Worked great! Thanks!!
Thanks for the fast responses. I updated the URL and everything has now completed successfully.
@Charlie_Powell Sweet, nice and easy, looks good. Pi4, 0.12-0.15 (Can't remember where this started) original install with about 10 plugins and standard updates/upgrades since. Took less than 5 minutes to run and looks to be working fine. Thanks for the sweet script!
All went well with the base install, It initially screwed my GPX plugin. I couldn't install the plugin from the plugin manager so installed it manually. Re-created the gpx.ini file and away I went.
I'm running OctoPrint 1.4.2, OctoPi 0.18.0.
Thank you
Yeah, that bug of not being able to install should be fixed in the next release of OctoPrint.
If I were a newbie to Linux then I would have given up, So a message to anyone who is new and cannot follow logs and diagnose issues in Linux I would avoid the upgrade if you have tons of plugins. But thank you to whoever created this script. I'm guessing @jneilliii?
Nope not me, @Charlie_Powell all the way. He's new on the scene and has quickly become a plugin author (WS281x LED Status) as well as a huge help in discord, here in the forum, and assisting Gina with issue/bug maintenance triage and fixing.
@Charlie_Powell Sorry, that is not correct. Klipper itself is written in Python. Look at this folder:
klippy is the core of Klipper's functionality. Klipper is still based on Python 2.7.There is even a branch of Klipper where work is being done on porting to Python 3, but it's stale. "Master" gets updates on a daily basis, the branch for Python 3 is three months old.
Octoklipper is simply a regular plugin for Octoprint, written by another guy.
It is not necessary for interoperability, but makes configuration of Klipper available through Octoprint which is pretty nice.
The plugin has a fork for Python 3 which seems to work pretty well.
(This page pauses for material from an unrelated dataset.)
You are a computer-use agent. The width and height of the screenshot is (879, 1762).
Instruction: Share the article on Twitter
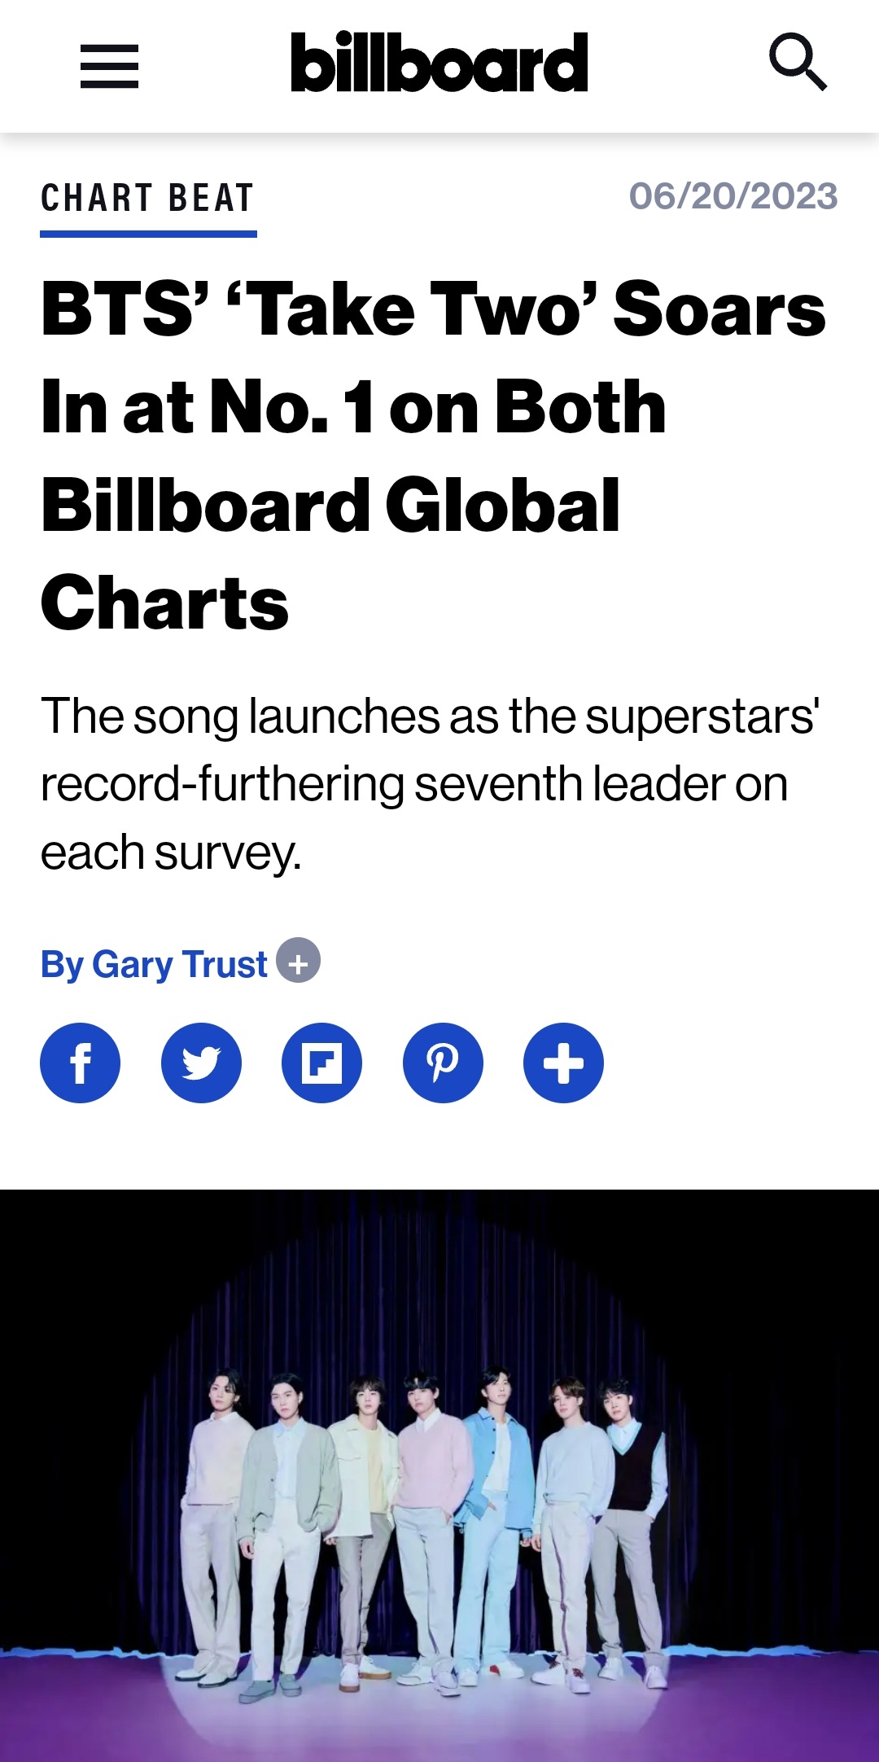click(201, 1063)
Klipper itself seems quite stuck in 2.7. The maintainers are very active in developing functional improvements, but questions about Python 3 get canned answer. Since it's nothing I need to expose to the internet, that's sort of ok - as long as it stays compatible with my Octopi.
Ah ok, I read the wrong thing (maybe it was the printer firmware side? can't remember!), sorry.
I have done some more poking and it definitely creates its own virtual environment, looked through the install scripts - as good software does - so there should be no issue at all, since we are only touching OctoPrint's environment.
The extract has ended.